Scheduling Complex Events with Tone.Part in Tone.js

In web audio development, scheduling complex and non-repetitive musical structures requires precise timing controls. This article explains how Tone.Part in Tone.js handles complex musical events at absolute time locations. We will explore how to initialize a Tone.Part with an array of time-stamped events, trigger custom callbacks, and manage playback along the global transport timeline.

Understanding Tone.Part

Tone.Part is a specialized class in the Tone.js library designed to handle a score-like collection of events. Unlike Tone.Sequence or Tone.Loop, which are built for repeating, grid-based patterns, Tone.Part is optimized for events that occur at irregular, absolute time intervals. This makes it the ideal tool for rendering complete musical compositions, MIDI file transcriptions, or complex ambient generative structures where notes do not follow a simple loop.

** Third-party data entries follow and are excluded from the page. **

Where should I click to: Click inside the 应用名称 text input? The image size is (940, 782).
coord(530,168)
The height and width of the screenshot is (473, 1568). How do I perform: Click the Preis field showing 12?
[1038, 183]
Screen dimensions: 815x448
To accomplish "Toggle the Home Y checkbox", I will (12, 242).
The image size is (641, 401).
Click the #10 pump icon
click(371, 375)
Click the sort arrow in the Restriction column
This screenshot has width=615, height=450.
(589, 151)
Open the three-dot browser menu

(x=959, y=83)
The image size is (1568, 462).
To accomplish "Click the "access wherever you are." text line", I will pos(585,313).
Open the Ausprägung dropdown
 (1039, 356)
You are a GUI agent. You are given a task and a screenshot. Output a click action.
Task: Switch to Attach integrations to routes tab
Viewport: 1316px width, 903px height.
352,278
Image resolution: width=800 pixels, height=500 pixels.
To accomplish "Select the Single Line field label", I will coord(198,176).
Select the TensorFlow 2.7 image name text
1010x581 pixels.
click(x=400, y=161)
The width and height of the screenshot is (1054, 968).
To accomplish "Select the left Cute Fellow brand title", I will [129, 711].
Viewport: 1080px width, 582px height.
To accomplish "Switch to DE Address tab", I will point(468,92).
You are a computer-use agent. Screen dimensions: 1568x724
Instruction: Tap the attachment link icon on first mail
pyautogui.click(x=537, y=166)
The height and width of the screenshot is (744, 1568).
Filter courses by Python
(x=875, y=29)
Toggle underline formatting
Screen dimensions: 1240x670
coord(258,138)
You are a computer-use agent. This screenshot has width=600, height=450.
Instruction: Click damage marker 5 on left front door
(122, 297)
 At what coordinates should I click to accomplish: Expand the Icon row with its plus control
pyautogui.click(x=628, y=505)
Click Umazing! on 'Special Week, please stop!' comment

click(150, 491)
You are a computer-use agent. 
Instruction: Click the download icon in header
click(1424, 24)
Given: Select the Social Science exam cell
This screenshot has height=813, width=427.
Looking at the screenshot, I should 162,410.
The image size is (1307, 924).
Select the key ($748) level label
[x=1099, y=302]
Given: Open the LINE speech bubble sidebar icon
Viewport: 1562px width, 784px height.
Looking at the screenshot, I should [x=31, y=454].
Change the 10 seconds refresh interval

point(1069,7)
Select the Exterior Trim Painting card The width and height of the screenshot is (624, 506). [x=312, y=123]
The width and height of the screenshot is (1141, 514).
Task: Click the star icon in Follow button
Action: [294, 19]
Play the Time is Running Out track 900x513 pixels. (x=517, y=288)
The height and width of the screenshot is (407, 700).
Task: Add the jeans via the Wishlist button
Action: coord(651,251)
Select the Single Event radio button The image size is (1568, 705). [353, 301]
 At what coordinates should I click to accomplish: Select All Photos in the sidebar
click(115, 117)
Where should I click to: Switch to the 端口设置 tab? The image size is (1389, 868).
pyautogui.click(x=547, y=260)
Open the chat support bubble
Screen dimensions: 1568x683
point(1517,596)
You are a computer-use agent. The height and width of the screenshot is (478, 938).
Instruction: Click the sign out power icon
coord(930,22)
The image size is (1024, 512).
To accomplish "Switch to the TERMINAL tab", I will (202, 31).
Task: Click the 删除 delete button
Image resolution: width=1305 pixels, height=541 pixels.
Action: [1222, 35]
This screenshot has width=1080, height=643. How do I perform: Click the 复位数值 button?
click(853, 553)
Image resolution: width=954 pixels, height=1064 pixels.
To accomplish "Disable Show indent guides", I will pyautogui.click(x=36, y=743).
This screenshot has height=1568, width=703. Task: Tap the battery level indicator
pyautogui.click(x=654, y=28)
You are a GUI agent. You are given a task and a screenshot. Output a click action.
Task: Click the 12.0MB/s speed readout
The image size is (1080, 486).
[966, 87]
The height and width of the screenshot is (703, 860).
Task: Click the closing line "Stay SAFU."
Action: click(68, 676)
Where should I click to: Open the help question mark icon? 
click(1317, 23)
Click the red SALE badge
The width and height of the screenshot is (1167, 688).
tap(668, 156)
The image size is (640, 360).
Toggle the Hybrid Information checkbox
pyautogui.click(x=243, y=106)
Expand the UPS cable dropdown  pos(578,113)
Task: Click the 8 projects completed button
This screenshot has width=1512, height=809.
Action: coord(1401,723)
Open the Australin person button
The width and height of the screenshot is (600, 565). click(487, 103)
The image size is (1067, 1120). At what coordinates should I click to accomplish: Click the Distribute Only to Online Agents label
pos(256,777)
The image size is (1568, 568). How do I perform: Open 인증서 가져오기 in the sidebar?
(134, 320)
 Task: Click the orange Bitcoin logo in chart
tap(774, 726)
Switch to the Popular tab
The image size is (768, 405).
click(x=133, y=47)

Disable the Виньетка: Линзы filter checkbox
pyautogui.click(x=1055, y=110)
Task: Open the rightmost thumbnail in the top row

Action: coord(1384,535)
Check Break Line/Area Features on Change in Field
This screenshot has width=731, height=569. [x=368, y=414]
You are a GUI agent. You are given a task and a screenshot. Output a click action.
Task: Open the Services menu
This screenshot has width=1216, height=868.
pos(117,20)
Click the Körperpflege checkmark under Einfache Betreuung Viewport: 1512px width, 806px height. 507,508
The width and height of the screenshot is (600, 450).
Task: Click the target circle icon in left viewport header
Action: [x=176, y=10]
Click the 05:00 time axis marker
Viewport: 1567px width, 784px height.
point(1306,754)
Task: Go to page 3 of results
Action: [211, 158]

Structuring Events with Absolute Times

To schedule events with Tone.Part, you define an array of objects. Each object must contain a time property, which dictates its absolute playback position relative to the start of the part. The remaining properties in the object can contain custom data, such as note names, duration, and velocity.

Time values can be expressed in various Tone.js formats: * BBS (Bars:Beats:Sixteenths): "0:2:0" (measure 0, beat 2, sixteenth 0). * Seconds: 1.5 or "1.5s". * Notation: "4n" (quarter note), "8t" (eighth-note triplet).

Here is an example of an event array structured for Tone.Part:

const compositionEvents = [
  { time: "0:0:0", note: "C4", duration: "8n" },
  { time: "0:1:2", note: "E4", duration: "16n" },
  { time: "0:3:0", note: "G4", duration: "4n" },
  { time: "1:2:0", note: "C5", duration: "2n" }
];

Initializing and Triggering the Part

Once your event data is ready, you instantiate Tone.Part by passing a callback function and the array of events to the constructor. The callback function is executed whenever an event is reached on the timeline. It receives two parameters: the absolute Web Audio timeline time at which the event should be scheduled, and the custom event object itself.

const synth = new Tone.Synth().toDestination();

const part = new Tone.Part((time, event) => {
  // Use the absolute time provided by the callback for sample-accurate scheduling
  synth.triggerAttackRelease(event.note, event.duration, time);
}, compositionEvents);

Using the time parameter passed into the callback is critical. Rather than triggering the synthesizer immediately, passing the time variable to triggerAttackRelease ensures sample-accurate timing, preventing latency and jitter.

Aligning with the Transport Timeline

A Tone.Part does not play automatically; it is bound to the global Tone.Transport. You must schedule the part to start at a specific time on the transport timeline and then start the transport itself.

// Start the part at the very beginning of the Transport timeline
part.start(0);

// Start the Transport to begin playback
Tone.Transport.start();

The absolute times defined inside your event array are offsets relative to the start time passed to part.start(). For example, if you call part.start("1:0:0"), an event defined at { time: "0:2:0" } will actually play at "1:2:0" on the global transport timeline. This allows you to easily move, shift, or reuse entire blocks of complex musical arrangements.